Note: Descriptions are shown in the official language in which they were submitted.
SAND FALL-BACK PREVENTION TOOLS
This is a divisional of Canadian Patent Application No. 3,031,629, filed
September 13, 2016.
BACKGROUND OF THE INVENTION
1. Field of the Invention
The present disclosure relates to downhole tools, and more particularly to
tools for
reduction of inoperability and/or damage of electrical submersible pumps due
to solid particle
(e.g., formation sand, proppant, and the like) fall back such as used in oil
and gas wells.
2. Description of Related Art
Natural formation sands and/or hydraulic fracturing proppant (referred to
herein as sand)
in subterranean oil and gas wells can cause significant problems for
electrical submersible pumps
(ESPs). Once sand is produced through the ESP it must pass through the tubing
string prior to
reaching the surface.
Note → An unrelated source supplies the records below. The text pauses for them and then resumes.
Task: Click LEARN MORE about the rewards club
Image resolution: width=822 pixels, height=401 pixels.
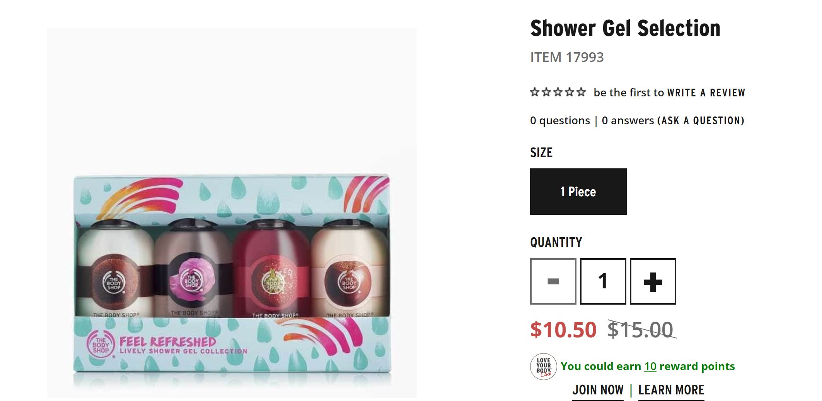Action: (x=671, y=390)
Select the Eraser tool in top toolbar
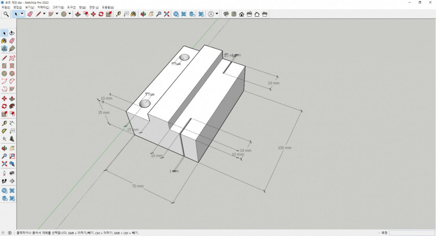The image size is (436, 236). point(30,14)
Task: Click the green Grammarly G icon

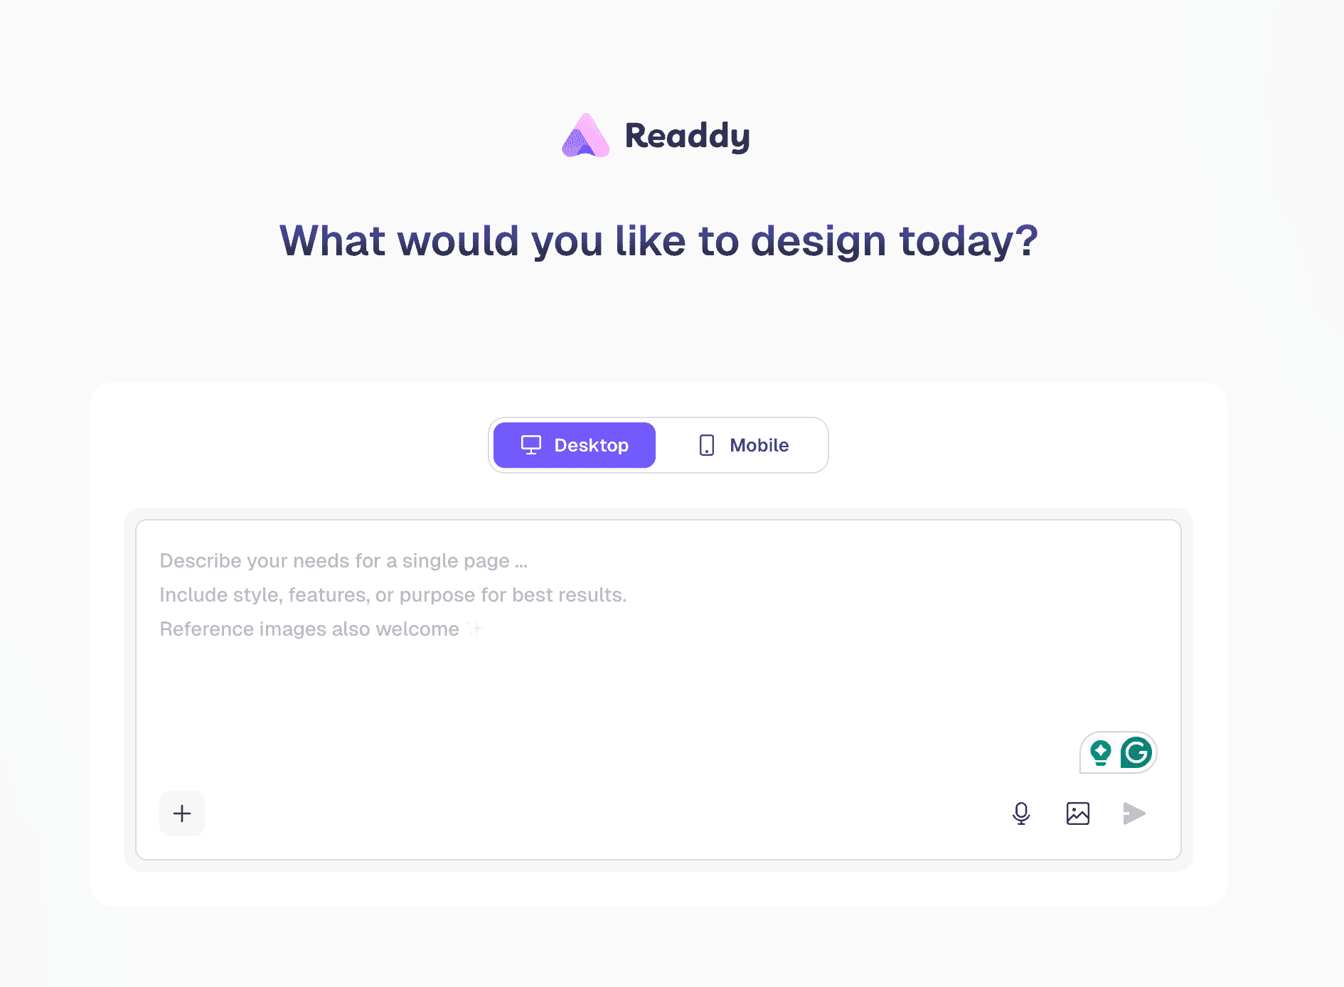Action: [x=1136, y=752]
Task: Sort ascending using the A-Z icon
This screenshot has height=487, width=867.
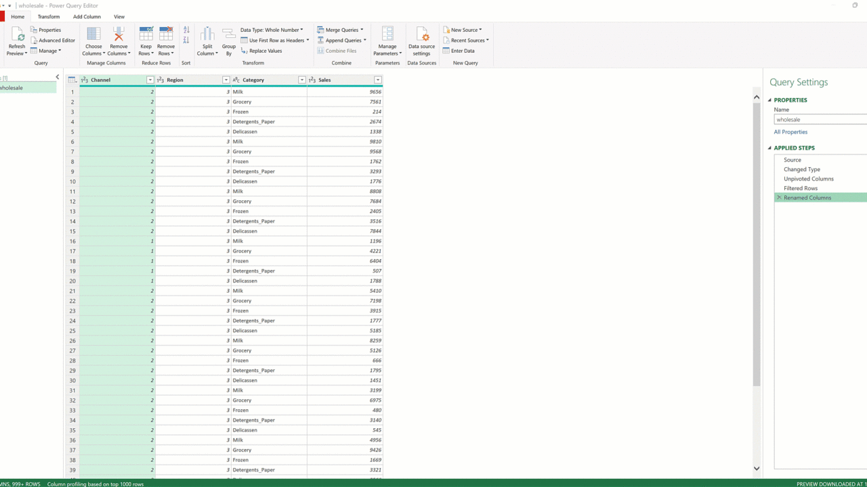Action: pyautogui.click(x=186, y=30)
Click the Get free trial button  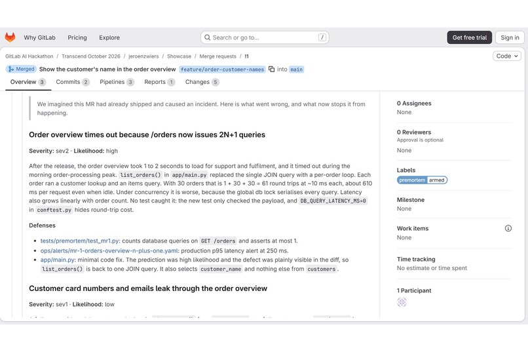click(x=470, y=37)
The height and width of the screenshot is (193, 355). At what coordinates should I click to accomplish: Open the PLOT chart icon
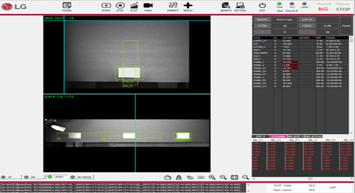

Sand particles often hover or resist further downstream
movement in the
fluid stream above the ESP or move at a much slower velocity than the well
fluid due to physical
and hydrodynamic effects. When the ESP is unpowered, fluid and anything else
in the tubing
string above the pump begins to flow back through the pump. Check valves are
often used to
prevent flow back while also maintaining a static fluid column in the
production tubing.
However check valves are subject to failures caused by solids including sand.
Such conventional methods and systems have generally been considered
satisfactory for
their intended purpose. However, there is still a need in the art for improved
sand fall-back
prevention/mitigation tools that protect the operability and reliability of
ESPs. The present
disclosure provides a solution for this need.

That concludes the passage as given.